Karen Maitland is an author I’ve been meaning to try for a while. With two of her novels on my tbr pile to choose from, I decided to start with this one, The Vanishing Witch, as it had been waiting the longest.
The story is set in Lincoln and covers the period between September 1380 and September 1381. As you may know, 1381 was the year of the Peasants’ Revolt when large sections of the English population rebelled in protest against excessive taxes. I actually read a non-fiction book about the Revolt just before Christmas – England, Arise by Juliet Barker – and this provided me with a lot of background knowledge. However, even if you know nothing about this period of history, you should still find The Vanishing Witch easy enough to follow. The Revolt does play an important part in the plot, but this is first and foremost the story of fictional Lincoln wool merchant, Robert of Bassingham, and his family.
When an attractive widow called Catlin asks Robert for advice regarding an investment, the merchant is only too pleased to help. Despite his reassurances to his wife, Edith, that his relationship with Catlin is purely business-related, he soon finds himself falling in love and it’s not long before the widow, her young daughter Leonia and adult son Edward have become part of Robert’s household. With Edith seriously ill, Robert’s two sons, Jan and Adam, become suspicious of Catlin’s motives – a suspicion shared by the family servants.
A few miles away, in the village of Greetwell, another man is also facing difficult times. His name is Gunter and he is a boatman, responsible for collecting and delivering cargoes of cloth. Work has been sparse lately and when the King’s commissioners arrive in the village, Gunter knows he will struggle to pay his taxes…
I found The Vanishing Witch a very entertaining and enjoyable novel and am quite happy with my first introduction to Karen Maitland’s work. There were plenty of things to like – the time period (not a very popular choice for historical fiction, which made it all the more interesting), the dark atmosphere, the touches of the supernatural, and the plot, which twists and turns as secrets are uncovered and revelations are made. I particularly loved the way Maitland altered my perceptions of the characters as the focus moved from one to another; she made me wary of some of them from the beginning, but I was never quite sure whether or not that wariness was justified!

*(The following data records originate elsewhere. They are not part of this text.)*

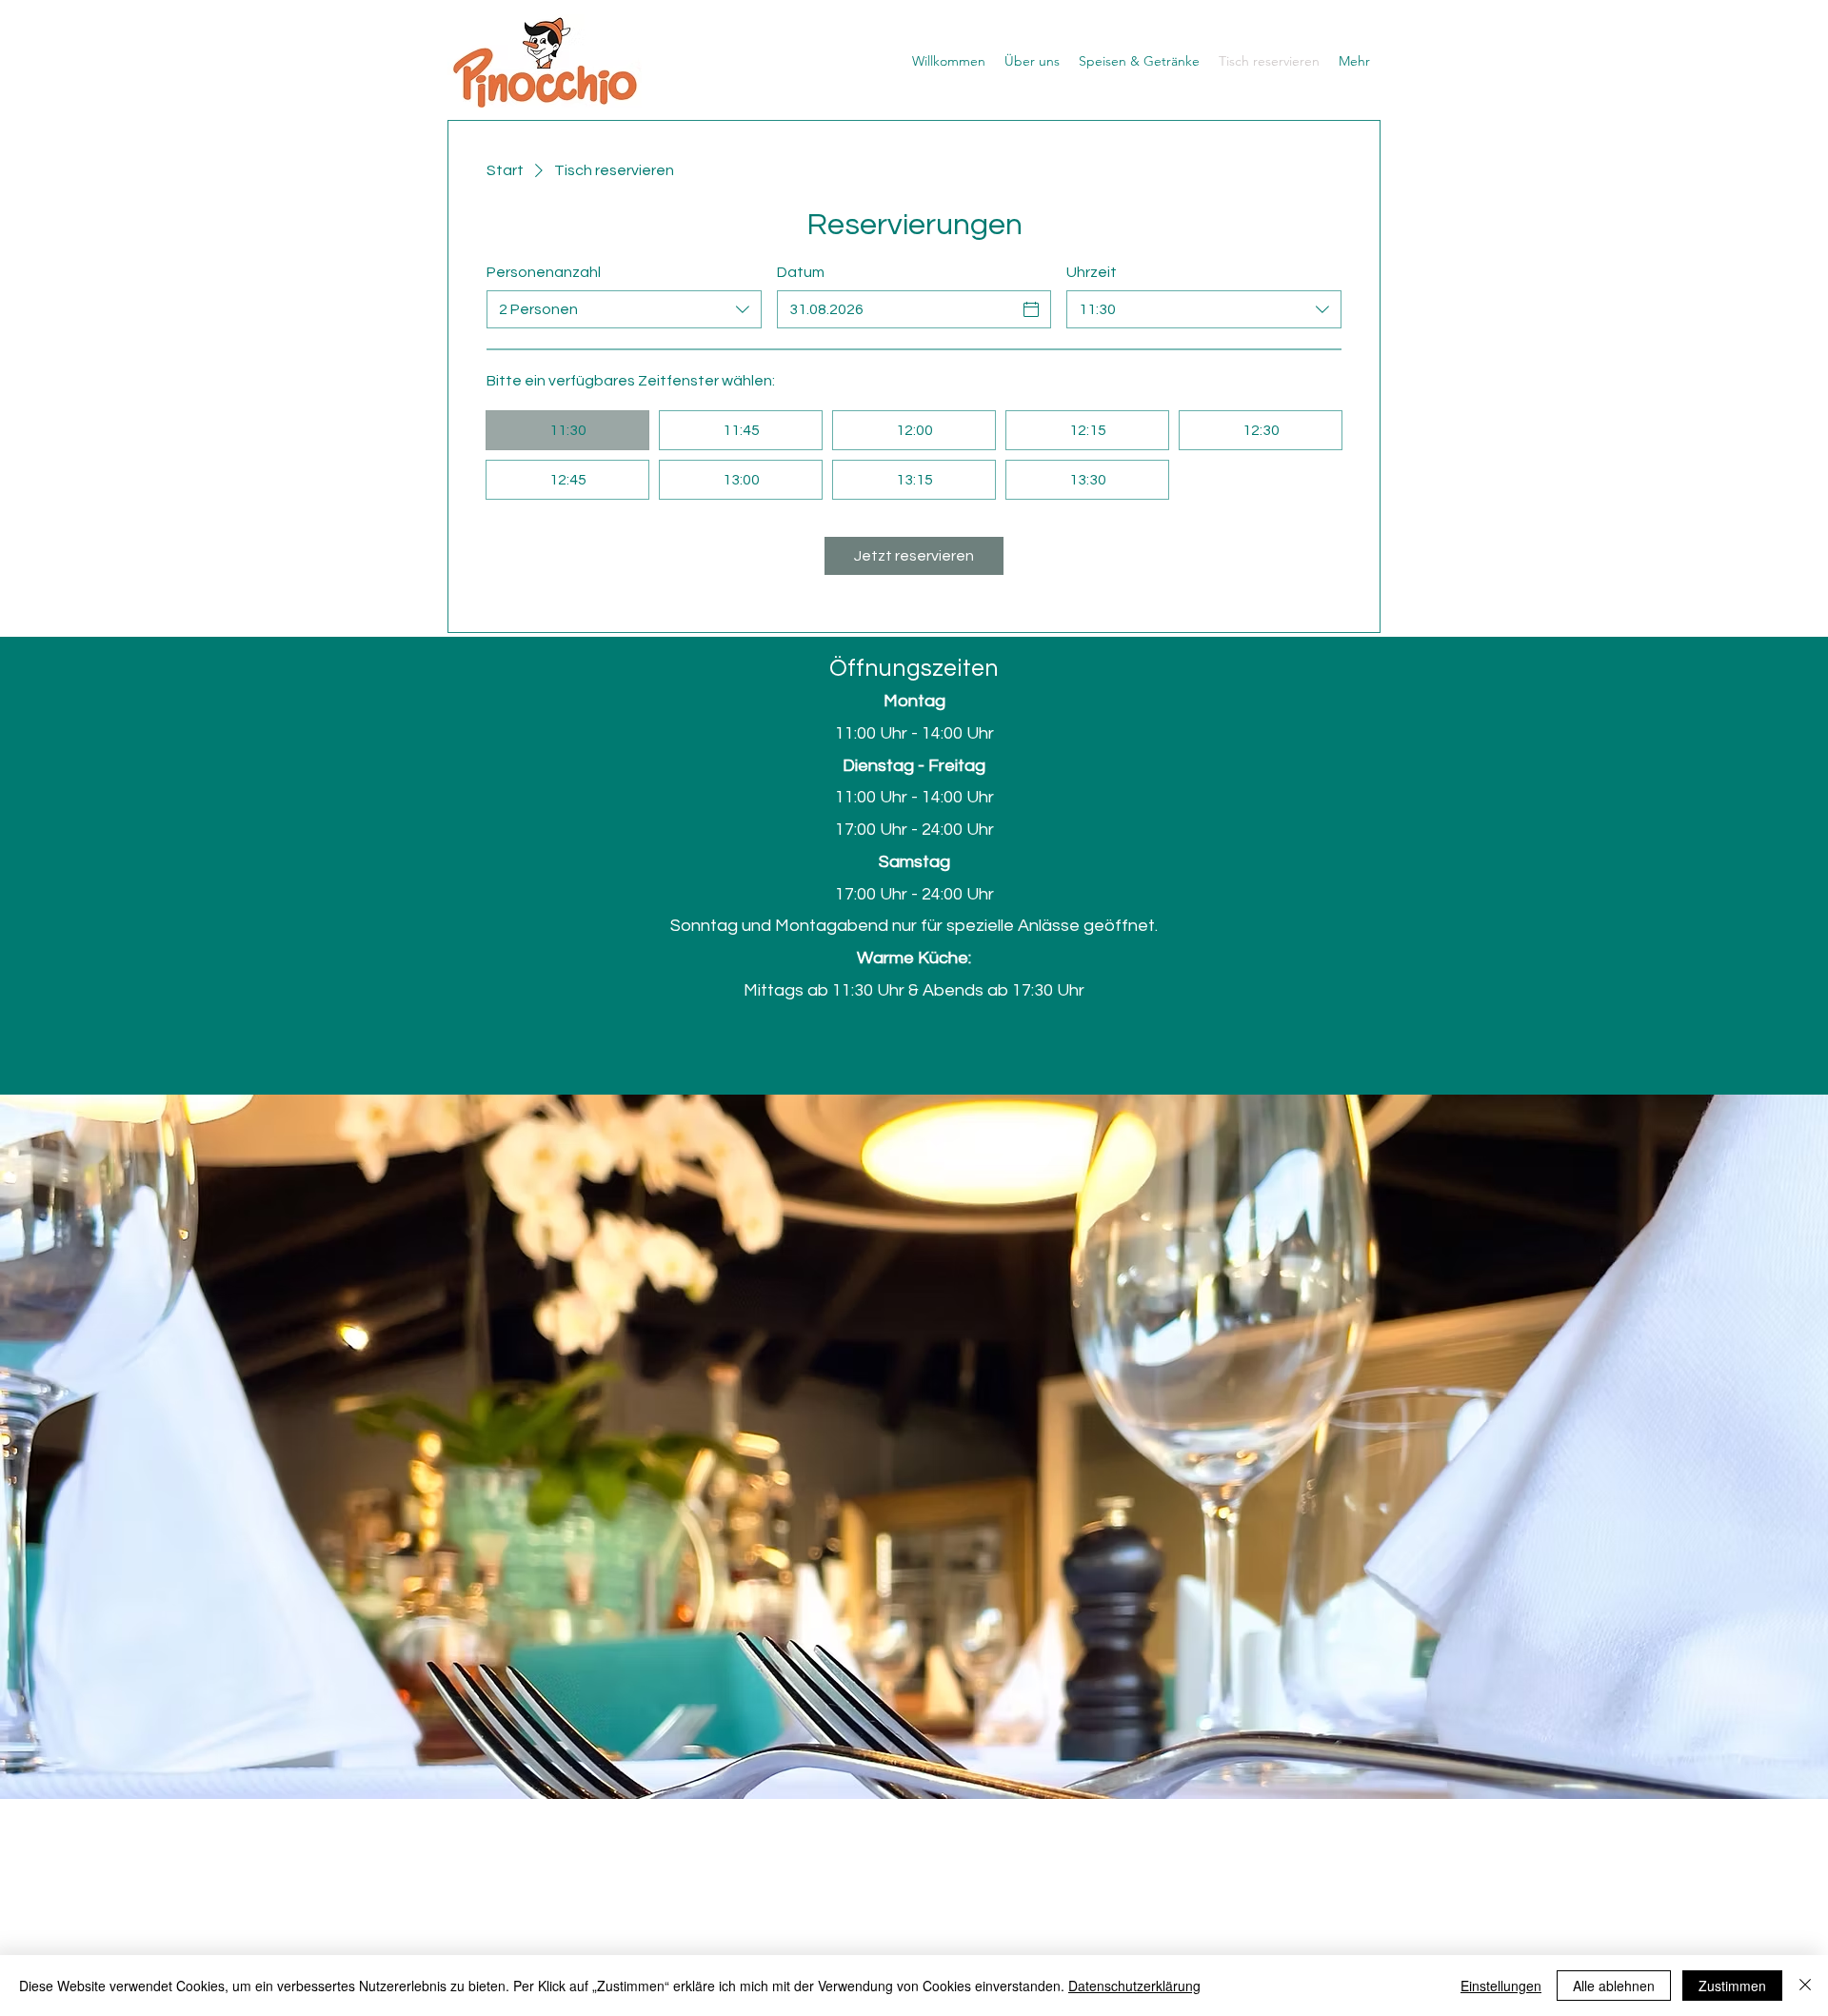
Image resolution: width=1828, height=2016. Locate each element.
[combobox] (624, 309)
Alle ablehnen (1614, 1985)
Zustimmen (1732, 1985)
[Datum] (1031, 309)
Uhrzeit (1091, 272)
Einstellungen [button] (1500, 1985)
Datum (801, 272)
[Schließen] (1805, 1985)
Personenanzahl (544, 272)
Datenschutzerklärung (1134, 1985)
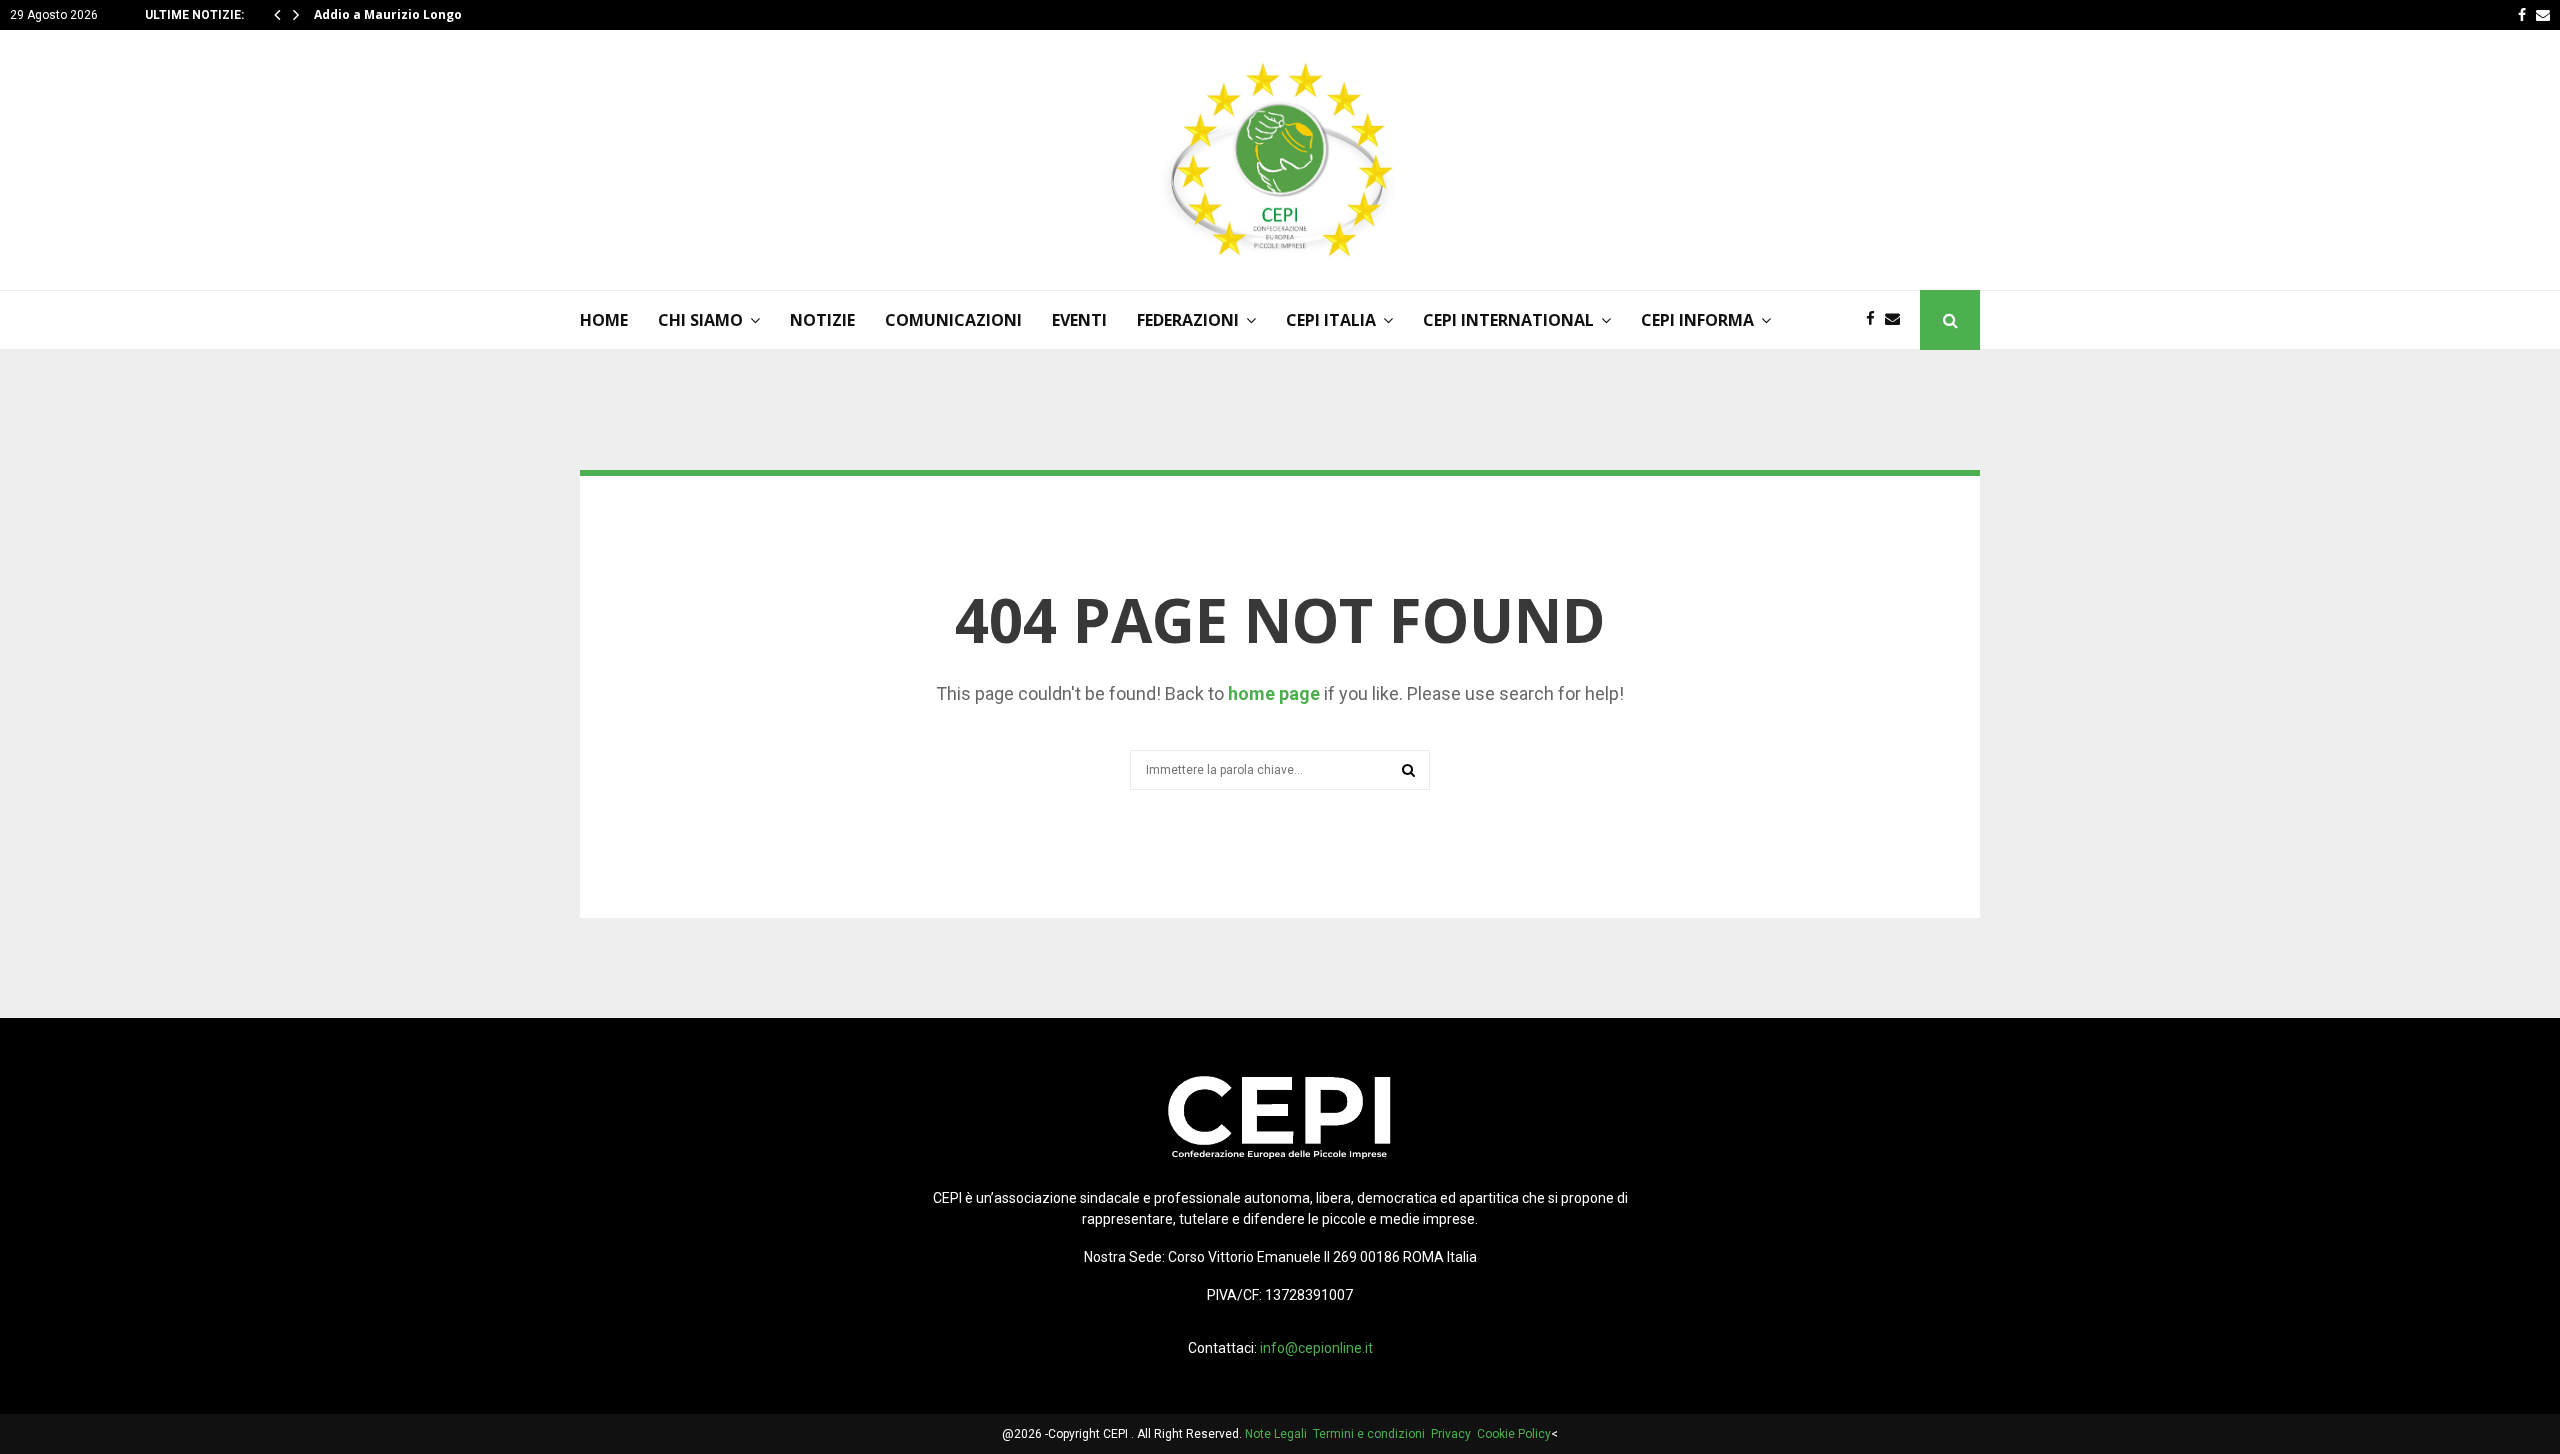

By telling the stories of both Robert of Bassingham – a wealthy merchant – and Gunter, one of his workers, Maitland is able to explore what life was like in the 14th century for people at different levels of society. However, while the mystery revolving around Robert and Catlin was compelling, the storyline surrounding Gunter’s family and the Peasants’ Revolt felt less developed. This subplot had the potential to be as interesting as the other one and I was disappointed that it wasn’t explored in as much depth.
I’ve mentioned that the author has added some supernatural touches to the novel: each chapter begins with a superstition, a piece of folklore or a description of a spell. These don’t have a lot of direct significance to the story but they are fun to read and are part of the overall atmosphere of the book. There are also some sections of the novel narrated by a ghost, whose identity and role in the story we don’t learn until the end of the book. I didn’t guess who the ghost was and I was surprised when I discovered the truth!
So will I be reading more Karen Maitland? Yes, of course! I’ll start with her new one, The Raven’s Head, then go back to explore her earlier novels.